ACTIVITY: Transcribe the data exactly, stopping after the "Select 韓国語 as" line.

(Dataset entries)
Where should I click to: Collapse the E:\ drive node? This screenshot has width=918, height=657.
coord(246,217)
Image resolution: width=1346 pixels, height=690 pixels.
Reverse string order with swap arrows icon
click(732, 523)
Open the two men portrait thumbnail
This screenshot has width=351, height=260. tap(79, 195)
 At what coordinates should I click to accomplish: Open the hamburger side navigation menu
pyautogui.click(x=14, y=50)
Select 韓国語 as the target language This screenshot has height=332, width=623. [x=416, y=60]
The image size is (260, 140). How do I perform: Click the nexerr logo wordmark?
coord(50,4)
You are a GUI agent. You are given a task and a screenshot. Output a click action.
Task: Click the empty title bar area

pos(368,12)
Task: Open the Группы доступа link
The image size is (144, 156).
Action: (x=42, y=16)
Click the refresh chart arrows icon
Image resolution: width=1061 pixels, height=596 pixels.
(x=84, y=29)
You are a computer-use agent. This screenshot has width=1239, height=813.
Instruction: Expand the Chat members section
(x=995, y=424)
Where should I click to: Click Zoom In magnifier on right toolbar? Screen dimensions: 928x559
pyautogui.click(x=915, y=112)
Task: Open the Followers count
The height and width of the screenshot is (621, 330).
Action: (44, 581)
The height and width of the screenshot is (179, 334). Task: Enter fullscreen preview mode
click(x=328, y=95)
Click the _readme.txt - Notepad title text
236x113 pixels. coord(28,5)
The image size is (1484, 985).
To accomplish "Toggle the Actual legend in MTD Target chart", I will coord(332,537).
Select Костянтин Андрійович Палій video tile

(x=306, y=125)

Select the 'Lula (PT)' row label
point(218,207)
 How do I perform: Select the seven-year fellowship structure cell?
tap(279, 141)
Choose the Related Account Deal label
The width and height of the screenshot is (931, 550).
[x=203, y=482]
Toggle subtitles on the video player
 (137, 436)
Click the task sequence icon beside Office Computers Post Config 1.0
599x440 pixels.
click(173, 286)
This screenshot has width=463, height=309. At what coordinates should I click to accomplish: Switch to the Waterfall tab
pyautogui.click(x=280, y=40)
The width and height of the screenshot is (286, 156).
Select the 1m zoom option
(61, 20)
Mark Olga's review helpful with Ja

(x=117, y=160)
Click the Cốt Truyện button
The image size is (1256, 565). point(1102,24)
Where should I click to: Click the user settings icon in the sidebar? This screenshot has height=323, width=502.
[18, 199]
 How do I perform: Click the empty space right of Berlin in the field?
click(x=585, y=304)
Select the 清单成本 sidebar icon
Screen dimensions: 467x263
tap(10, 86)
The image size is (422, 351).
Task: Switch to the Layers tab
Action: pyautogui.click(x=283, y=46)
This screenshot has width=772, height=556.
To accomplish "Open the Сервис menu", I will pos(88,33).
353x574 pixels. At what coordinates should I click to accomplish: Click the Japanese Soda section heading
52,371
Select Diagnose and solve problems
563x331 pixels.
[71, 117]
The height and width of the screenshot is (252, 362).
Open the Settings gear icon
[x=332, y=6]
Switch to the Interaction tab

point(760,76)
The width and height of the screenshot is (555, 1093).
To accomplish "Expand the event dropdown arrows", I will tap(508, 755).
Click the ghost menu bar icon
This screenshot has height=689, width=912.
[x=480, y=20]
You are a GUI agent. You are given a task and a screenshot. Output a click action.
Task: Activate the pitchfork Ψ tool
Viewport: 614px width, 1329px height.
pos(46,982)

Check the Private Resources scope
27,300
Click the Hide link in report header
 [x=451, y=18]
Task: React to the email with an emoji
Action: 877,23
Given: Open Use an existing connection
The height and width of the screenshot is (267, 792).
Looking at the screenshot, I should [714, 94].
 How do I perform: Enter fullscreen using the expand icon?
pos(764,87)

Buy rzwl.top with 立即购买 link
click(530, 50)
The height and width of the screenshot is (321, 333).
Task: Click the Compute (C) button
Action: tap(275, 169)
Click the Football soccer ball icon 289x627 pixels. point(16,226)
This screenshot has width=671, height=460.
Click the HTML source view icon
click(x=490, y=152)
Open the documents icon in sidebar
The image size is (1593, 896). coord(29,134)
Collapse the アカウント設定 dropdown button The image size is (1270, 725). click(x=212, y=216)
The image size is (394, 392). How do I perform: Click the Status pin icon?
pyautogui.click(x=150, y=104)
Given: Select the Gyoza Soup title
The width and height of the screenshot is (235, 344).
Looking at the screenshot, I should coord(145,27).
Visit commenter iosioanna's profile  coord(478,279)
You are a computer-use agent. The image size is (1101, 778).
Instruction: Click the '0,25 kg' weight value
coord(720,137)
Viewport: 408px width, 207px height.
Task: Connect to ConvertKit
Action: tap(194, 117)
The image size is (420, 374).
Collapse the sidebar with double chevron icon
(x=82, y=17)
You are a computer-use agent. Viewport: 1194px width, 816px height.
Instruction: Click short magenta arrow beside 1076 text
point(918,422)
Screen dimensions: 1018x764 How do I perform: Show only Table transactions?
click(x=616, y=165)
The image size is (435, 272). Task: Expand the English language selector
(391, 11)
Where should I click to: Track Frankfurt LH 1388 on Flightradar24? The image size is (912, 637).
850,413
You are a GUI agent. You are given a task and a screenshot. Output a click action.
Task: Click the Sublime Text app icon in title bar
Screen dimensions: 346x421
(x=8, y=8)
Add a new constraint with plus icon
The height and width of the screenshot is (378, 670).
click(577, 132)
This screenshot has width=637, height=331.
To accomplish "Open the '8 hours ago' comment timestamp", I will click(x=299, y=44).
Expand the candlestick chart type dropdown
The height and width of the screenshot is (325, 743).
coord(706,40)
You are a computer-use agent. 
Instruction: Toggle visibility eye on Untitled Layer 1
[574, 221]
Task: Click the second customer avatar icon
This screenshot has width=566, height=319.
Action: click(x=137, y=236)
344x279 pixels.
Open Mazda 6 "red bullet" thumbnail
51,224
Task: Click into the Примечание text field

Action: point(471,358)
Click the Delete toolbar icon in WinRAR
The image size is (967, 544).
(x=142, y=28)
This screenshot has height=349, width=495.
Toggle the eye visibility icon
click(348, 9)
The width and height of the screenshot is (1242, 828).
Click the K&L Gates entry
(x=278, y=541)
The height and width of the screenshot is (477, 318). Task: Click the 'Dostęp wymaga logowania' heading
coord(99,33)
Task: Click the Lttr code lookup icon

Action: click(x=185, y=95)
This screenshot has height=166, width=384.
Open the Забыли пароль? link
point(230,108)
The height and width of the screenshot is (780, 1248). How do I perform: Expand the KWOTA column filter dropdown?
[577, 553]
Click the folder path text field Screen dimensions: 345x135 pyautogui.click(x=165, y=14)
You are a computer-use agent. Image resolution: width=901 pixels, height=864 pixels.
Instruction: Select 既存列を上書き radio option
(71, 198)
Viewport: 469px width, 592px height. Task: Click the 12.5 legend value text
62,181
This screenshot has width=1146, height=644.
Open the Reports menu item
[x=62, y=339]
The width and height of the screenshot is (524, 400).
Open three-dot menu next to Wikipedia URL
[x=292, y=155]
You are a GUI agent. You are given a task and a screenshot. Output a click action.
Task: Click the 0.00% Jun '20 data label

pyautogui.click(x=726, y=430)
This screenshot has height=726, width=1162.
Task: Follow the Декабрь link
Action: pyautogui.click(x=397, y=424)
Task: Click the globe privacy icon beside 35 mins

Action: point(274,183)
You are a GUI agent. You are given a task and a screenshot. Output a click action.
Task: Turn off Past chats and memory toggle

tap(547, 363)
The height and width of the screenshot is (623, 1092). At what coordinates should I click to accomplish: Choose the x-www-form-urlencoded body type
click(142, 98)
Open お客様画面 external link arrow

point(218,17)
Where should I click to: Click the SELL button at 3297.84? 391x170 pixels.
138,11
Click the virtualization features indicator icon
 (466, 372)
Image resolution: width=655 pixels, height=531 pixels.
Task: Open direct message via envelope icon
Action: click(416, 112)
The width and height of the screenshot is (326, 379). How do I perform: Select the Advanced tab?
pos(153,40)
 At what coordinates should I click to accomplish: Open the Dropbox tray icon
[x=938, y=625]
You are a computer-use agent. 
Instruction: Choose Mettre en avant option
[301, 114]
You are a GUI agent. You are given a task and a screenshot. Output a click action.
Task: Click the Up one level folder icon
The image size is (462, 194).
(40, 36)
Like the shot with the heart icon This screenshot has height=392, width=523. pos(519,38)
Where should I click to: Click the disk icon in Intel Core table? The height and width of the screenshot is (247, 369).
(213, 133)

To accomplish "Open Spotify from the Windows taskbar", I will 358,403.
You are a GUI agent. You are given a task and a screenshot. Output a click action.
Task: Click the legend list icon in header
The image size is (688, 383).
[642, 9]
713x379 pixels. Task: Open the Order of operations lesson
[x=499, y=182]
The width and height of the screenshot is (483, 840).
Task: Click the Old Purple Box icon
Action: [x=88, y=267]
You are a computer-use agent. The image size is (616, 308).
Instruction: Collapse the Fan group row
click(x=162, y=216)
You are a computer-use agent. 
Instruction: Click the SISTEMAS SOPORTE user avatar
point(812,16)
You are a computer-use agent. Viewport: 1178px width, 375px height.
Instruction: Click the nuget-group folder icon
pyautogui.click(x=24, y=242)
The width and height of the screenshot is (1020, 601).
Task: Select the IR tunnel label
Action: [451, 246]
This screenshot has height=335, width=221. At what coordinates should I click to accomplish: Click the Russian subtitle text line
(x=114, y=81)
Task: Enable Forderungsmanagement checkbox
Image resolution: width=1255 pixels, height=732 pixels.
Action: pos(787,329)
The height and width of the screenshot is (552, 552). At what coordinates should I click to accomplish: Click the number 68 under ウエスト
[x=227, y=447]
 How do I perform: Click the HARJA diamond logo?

SOLVED PROBLEM:
Where should I click to: Collapse the E:\ drive node? This screenshot has width=918, height=657.
coord(246,217)
Image resolution: width=1346 pixels, height=690 pixels.
Reverse string order with swap arrows icon
click(732, 523)
Open the two men portrait thumbnail
This screenshot has width=351, height=260. tap(79, 195)
 At what coordinates should I click to accomplish: Open the hamburger side navigation menu
pyautogui.click(x=14, y=50)
Select 韓国語 as the target language This screenshot has height=332, width=623. [x=416, y=60]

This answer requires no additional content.